Everyone is talking about sovereign wealth funds. There are six countries whose governments are substantial international investors. Three are Middle Eastern ones – the United Arab Emirates, Kuwait and Saudi Arabia. Norway and Singapore have large funds. Then there is China. Other sovereign funds are smaller than the bigger pension funds, and the total assets even of the big six are marginal relative to the scale of privately controlled investments.

But the political dimension of sovereign wealth raises passions absent, or less obvious, when the investor is Blackstone, Fidelity or Goldman Sachs. The suspicion and protest that greeted Kuwait’s involvement in BP two decades ago is today applied to its holding in Daimler and Abu Dhabi’s stakes in Citigroup and Sony. The idea that American ports and California’s oil might come under foreign control causes consternation in Congress.

The relationship between international politics and international investment is an issue as old as commerce. But the lesson of history is that the problems are for the investor not the investee. When ownership rights conflict with political authority the latter almost always prevails.

The City of London appears at the mercy of sovereign wealth. Its electricity is supplied by a company controlled by the government of that ancient enemy, France. Perhaps, as one of those interminable discussions among the ministers of Europe reaches deadlock, President Nicolas Sarkozy could order the lights to flicker. That would remind everyone that the source of power is in Paris.

But the scenario is absurd. The switches are in London, and it is their location, not that of the share certificates, that matters. France does derive some minor influence but this is the result of French physical supplies through the cross-Channel interconnector, not French ownership of British electricity companies: trade not investment. Similarly President Vladimir Putin’s influence on European energy comes from Gazprom’s control of assets inside Russia, not its ownership of those outside Russia.

It seems inconceivable today that a political quarrel between Britain and France would lead to a rupture of commercial relations.

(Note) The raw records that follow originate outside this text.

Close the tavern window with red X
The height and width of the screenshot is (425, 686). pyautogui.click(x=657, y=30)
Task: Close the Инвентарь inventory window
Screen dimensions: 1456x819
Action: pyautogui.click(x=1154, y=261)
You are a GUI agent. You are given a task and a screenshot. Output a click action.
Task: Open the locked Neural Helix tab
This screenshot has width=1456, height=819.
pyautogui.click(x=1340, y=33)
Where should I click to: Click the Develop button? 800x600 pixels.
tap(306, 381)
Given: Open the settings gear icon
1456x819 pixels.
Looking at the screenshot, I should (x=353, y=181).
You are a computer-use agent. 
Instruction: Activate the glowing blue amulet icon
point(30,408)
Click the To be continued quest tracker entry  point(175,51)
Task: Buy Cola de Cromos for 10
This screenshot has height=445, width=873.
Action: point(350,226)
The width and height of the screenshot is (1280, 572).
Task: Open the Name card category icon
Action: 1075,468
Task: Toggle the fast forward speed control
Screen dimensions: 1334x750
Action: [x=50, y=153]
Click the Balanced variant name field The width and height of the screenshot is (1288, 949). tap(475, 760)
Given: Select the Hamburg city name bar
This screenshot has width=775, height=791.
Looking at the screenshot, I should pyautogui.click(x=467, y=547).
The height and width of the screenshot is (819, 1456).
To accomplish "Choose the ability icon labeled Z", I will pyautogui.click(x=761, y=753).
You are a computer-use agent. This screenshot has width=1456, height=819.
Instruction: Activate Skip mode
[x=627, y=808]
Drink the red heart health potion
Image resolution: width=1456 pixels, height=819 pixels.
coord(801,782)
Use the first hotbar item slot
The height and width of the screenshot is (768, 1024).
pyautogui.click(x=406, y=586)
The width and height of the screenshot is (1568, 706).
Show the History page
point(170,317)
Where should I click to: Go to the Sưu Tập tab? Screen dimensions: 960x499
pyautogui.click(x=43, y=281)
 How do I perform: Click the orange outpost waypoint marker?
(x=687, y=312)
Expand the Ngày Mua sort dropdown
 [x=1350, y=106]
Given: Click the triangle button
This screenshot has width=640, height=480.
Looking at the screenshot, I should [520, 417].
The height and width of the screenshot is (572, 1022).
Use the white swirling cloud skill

But such issues did once arise. The industrial landscape is still influenced by the rearrangement of assets in the world wars. That is why there is both a US Merck and a German Merck. It is perhaps ironic that Thomas Cook, the provider of travellers’ cheques, is today German-owned: the business was appropriated by the British government when the Paris headquarters of the company’s then parent fell to the enemy in 1940.

At that time General Motors made military equipment for the US government in the US, for the British government in Britain and for the German government in Germany. The records on which Nazi tyranny was based were maintained by a subsidiary of IBM. Modern writers criticise these companies for complicity in oppression, but they had no other realistic option.

These corporations might justly be censured for pursuing business advantage with too much zeal. The American executive in charge of GM’s European operations was decorated by the Führer for his services. It remains controversial whether the purpose of IBM’s partial disengagement from its German associate was to distance the parent from the Nazis or to make the subsidiary more acceptable to them.

Yet the willingness of business to transcend political divisions in pursuit of commercial advantage is basically a force for peace. But the political consequences of international trade are different from the political consequences of international investment. To make war, you need your own steel production, not your own steel company. Trade across borders binds us together economically by raising the costs of independent action. Investment across borders binds us together by creating actors with much to lose from political tension. The investment that Norway, Singapore and Kuwait have made in global markets is also an investment in global, economic and political stability. We should welcome it if China and Russia make the same commitment.